Demikian disampaikan Menteri Sekretaris Negara (Mensesneg) Prasetyo Hadi usai menghadiri penutupan Sarasehan Kebangsaan Konvensi Sains, Teknologi, dan Industri Indonesia (KSTI) Tahun 2026 di Jakarta International Convention Center (JICC), Jakarta, pada pada Minggu (28/6/2026).
“Hari ini acaranya Konvensi Sains Teknologi Industri, ya.
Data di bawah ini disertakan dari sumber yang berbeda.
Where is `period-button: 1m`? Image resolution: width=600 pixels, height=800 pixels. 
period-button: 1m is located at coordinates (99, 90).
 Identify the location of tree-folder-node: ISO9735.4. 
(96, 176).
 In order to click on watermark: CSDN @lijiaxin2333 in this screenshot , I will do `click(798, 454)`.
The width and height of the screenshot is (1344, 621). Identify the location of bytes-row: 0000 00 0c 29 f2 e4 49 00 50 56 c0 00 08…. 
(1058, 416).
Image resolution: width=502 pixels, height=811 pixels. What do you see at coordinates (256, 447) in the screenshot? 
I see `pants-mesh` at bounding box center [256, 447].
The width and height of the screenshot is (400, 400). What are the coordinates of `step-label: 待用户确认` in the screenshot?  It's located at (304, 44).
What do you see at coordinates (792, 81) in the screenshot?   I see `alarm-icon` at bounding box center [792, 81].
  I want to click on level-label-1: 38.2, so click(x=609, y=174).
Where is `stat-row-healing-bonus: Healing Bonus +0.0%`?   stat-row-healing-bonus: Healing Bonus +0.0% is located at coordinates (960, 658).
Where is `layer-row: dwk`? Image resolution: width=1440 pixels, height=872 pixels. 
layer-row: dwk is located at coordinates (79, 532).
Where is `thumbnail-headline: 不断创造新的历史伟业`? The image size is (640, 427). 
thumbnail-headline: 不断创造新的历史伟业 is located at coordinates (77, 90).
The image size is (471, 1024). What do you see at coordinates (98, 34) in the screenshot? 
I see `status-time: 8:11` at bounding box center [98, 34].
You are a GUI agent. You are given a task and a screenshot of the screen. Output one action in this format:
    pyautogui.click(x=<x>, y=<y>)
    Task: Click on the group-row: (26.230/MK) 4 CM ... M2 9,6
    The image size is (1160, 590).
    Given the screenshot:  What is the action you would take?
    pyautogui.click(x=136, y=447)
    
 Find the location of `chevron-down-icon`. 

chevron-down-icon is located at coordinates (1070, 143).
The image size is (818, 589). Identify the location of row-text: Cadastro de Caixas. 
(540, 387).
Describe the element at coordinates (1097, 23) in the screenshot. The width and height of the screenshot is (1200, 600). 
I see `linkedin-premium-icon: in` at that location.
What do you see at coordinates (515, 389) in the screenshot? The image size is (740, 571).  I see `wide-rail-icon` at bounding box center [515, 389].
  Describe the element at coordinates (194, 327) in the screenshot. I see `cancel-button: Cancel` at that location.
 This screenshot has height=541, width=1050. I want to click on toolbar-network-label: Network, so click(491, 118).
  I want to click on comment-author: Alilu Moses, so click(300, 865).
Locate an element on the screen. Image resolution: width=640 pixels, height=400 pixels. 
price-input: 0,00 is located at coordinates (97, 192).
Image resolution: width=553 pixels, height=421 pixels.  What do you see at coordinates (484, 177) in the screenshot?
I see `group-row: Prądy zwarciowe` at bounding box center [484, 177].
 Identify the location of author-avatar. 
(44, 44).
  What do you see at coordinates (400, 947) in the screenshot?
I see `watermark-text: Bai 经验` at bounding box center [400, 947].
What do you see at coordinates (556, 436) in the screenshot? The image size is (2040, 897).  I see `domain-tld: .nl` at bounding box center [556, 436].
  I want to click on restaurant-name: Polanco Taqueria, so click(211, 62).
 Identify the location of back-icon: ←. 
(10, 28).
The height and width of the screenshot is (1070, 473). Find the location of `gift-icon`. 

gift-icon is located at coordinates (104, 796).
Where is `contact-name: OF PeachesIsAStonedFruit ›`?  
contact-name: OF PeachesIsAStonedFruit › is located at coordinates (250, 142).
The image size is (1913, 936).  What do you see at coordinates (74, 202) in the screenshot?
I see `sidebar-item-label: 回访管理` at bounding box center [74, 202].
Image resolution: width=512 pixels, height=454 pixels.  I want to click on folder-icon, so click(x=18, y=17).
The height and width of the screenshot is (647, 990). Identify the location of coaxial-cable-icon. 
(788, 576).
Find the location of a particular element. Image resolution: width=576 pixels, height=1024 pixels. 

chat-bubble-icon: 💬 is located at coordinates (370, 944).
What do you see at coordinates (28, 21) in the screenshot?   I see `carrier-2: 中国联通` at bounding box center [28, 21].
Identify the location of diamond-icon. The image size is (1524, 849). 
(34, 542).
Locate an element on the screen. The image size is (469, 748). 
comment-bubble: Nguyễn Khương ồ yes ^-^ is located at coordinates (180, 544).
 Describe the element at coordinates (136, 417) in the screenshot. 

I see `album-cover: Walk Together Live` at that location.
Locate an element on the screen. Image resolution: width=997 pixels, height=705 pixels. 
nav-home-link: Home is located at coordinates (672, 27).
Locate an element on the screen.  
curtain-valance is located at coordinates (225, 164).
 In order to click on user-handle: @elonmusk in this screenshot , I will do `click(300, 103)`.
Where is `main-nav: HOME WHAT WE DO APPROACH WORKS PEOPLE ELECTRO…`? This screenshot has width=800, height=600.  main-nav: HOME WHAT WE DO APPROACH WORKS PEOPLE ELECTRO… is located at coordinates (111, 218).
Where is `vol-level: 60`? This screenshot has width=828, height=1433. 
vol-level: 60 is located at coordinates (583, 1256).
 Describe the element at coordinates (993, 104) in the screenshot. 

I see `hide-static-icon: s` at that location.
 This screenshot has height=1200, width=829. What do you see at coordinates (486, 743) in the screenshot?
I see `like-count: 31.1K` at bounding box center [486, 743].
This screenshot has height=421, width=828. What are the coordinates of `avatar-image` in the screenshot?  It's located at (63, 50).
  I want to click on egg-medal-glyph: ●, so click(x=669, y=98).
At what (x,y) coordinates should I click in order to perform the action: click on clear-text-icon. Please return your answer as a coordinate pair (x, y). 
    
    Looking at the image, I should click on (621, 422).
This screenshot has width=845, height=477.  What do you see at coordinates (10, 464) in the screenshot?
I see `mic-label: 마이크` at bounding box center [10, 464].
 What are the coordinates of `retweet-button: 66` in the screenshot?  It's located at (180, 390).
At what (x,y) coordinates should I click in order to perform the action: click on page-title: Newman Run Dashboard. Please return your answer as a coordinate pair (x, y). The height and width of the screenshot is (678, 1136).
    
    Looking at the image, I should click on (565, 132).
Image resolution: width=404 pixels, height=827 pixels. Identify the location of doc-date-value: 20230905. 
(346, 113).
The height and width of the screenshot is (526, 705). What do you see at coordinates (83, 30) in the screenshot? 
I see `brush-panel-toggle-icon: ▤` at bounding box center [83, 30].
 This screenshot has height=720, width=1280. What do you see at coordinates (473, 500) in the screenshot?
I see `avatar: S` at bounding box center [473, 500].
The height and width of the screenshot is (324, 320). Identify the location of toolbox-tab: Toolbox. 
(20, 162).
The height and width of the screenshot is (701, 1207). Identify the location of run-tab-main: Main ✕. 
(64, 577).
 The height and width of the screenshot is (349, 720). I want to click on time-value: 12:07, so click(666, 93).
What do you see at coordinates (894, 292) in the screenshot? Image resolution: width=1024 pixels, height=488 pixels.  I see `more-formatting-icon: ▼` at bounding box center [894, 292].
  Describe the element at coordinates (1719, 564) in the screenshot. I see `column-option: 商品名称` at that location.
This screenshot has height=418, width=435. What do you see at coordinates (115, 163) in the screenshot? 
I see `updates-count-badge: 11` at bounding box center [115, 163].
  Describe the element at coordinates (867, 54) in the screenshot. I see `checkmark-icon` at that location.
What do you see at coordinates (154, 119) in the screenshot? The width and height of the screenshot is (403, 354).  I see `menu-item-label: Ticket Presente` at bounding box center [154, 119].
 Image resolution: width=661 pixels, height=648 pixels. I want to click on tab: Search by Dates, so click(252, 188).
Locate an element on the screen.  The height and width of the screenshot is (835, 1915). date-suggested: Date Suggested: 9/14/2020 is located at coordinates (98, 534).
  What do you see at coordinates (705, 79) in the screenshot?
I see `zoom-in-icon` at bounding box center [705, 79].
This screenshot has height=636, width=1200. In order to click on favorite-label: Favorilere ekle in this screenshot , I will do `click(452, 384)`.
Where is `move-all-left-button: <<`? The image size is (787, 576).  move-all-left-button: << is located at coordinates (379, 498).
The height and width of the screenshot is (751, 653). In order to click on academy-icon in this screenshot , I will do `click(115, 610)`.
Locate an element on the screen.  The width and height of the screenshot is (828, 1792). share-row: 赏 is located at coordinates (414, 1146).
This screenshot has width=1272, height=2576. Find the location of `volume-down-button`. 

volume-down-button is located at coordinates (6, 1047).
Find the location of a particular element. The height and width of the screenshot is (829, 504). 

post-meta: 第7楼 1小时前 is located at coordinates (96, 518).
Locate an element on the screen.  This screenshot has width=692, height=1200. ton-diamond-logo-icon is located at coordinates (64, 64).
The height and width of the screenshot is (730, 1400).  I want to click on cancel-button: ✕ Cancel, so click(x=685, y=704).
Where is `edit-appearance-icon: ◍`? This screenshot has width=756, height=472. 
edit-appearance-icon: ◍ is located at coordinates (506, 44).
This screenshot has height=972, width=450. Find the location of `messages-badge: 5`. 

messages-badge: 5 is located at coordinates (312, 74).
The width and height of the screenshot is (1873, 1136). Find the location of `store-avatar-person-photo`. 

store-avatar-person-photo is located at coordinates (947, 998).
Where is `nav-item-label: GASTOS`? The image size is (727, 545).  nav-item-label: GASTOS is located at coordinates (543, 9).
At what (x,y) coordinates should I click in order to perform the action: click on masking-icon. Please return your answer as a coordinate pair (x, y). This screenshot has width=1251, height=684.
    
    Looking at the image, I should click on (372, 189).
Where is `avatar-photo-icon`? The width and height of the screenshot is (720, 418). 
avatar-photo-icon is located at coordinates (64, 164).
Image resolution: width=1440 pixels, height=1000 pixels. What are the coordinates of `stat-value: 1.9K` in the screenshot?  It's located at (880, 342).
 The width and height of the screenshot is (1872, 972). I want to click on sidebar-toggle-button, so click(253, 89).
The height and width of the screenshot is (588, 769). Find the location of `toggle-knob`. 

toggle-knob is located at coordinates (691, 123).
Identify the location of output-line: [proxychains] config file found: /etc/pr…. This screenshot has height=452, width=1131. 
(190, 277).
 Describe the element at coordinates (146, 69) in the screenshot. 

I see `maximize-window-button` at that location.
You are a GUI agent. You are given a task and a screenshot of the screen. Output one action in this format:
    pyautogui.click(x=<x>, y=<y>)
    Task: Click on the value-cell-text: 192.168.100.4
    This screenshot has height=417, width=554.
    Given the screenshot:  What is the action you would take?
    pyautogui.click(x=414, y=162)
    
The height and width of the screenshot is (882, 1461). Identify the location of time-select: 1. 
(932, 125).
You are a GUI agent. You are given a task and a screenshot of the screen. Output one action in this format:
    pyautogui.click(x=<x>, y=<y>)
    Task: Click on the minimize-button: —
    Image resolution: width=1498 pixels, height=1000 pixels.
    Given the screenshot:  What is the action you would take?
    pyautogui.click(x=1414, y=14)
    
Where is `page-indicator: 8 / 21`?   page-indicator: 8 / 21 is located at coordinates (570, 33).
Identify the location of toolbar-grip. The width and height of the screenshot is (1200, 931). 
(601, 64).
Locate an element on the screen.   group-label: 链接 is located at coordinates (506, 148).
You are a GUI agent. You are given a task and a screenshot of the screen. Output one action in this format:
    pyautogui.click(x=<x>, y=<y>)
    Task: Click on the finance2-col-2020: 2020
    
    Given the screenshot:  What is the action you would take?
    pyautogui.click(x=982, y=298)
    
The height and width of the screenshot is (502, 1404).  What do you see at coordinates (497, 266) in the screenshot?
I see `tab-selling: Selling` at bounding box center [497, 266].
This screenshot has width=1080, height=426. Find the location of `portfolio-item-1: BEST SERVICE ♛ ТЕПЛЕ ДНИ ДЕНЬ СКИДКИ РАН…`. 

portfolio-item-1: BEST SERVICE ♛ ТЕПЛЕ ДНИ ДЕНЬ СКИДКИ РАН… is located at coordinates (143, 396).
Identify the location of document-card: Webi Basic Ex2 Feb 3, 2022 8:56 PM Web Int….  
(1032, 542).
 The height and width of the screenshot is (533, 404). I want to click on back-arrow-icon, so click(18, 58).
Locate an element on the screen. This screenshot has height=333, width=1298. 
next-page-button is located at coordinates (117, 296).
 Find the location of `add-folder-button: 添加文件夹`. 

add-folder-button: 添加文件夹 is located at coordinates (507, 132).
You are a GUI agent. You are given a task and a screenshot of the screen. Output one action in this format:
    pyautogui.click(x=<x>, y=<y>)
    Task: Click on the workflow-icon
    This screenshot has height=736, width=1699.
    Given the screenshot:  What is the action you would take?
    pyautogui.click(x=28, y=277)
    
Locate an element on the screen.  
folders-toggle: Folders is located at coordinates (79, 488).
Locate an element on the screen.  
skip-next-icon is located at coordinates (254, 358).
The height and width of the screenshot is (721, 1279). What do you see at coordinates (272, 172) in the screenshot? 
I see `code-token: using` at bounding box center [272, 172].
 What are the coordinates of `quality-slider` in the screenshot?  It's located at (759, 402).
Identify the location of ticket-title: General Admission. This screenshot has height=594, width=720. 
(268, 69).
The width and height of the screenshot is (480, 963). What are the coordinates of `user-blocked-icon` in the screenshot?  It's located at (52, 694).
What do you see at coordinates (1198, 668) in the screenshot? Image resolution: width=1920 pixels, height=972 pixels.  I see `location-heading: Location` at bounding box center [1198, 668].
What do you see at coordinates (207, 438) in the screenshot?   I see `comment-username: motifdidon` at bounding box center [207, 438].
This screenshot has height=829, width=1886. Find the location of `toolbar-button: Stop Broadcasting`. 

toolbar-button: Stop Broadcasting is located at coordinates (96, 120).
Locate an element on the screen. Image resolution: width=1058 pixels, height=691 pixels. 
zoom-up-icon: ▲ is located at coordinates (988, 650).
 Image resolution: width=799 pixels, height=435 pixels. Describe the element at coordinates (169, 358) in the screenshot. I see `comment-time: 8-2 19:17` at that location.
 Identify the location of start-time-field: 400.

Nanti waktunya, pada waktunya nanti akan kita sampaikan,” kata Prasetyo saat ditanya awak media.
Sebelumnya, Prasetyo juga telah menegaskan bahwa Presiden Prabowo telah memonitor meninggalnya peserta SPPI calon manajer Kopdes. “(Presiden) monitor semua dong,” kata Prasetyo di Gedung Nusantara III, Kompleks Parlemen, Senayan, Jakarta, Jumat (26/6).
Dia mengungkapkan, Istana turut prihatin dan menyampaikan duka cita mendalam atas meninggalnya tiga calon manajer Kopdes tersebut.
Prasetyo mengatakan, evaluasi latsarmil juga akan dilakukan bila ditemukan kelalaian terhadap standar operasional prosedur (SOP) yang dijalankan dalam proses latihan tersebut.